According to my opinion No, it is unlikely that technology will fully replace teachers in the future. While technology can aid the teaching process, it cannot fully replicate the role of teachers. Teachers play a crucial role in not only imparting knowledge but also inculcating values, being inspirational role models, and providing mentorship, which are aspects that technology cannot fully replicate. Additionally, while technology may replace some aspects of teaching, it also requires teachers to take on new and more sophisticated duties and responsibilities. Therefore, the prevailing view is that technology will complement and empower teachers rather than entirely replace them. AZ-700, HCL-BF-PRO-10, C_TS410_2022, CTSC
I wouldn’t look at this from the teacher’s perspective.
Large Language Models, in particular, are an incredibly valuable tool for students.

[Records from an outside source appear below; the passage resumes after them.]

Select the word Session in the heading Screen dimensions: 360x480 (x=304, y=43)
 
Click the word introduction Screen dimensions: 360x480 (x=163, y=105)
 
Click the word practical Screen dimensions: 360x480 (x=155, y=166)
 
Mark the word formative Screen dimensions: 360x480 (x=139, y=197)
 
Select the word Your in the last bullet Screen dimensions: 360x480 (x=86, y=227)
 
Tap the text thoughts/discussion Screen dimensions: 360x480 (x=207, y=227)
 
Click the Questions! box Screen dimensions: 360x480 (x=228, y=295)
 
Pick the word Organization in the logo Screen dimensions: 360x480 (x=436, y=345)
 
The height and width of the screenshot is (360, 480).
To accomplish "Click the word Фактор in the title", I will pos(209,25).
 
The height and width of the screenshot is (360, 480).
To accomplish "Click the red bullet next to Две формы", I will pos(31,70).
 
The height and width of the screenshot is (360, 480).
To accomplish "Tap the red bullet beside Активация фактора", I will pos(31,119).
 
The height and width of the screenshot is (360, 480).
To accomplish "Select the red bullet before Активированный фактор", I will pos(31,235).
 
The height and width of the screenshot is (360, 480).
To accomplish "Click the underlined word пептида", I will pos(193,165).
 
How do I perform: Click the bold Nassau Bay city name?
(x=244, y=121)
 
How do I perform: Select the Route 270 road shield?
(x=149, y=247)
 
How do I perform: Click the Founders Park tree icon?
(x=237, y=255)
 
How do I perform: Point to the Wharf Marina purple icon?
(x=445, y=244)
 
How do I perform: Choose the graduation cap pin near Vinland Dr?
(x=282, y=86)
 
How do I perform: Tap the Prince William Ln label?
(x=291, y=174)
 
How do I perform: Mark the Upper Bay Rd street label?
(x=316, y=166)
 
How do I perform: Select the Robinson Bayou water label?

It provides instant high quality answersa to questions like “Will technology replace teachers in the Future?” — see the answer ChatGPT 4 gave me at the end of this post.
For most students such a high quality answer to the question just isn’t available - you can’t ask a teacher, because unless the question happens to be part of the unit they’re teaching right now they won’t have time to give you an answer this detailed. The student’s best option (before Generative AI) was to try to find an article or book that was specifically written for your question. But even if that exists, it’s likely really difficult to find and there’s a very high probability of failing to find a good article/book.
In reality the only reliable way for a student to get a good answer to any random question is to spend months researching it. And while that certainly should be encouraged… there are only so many things you can research in a life time. And a lot of questions just aren’t worth that much effort.
It’s a shortcut to a reasonably good answer to any question no matter how trivial and it allows students to quickly elevate their understanding on any particular subject to a level where they will have questions that are genuinely difficult for anyone (or any thing) to answer.
Going back to teachers - I think LLMs can replace a subset of the work teachers currently do. But that doesn’t replace teachers at all - it just frees up some of the teacher’s time so they allocate more of it to other parts of their job.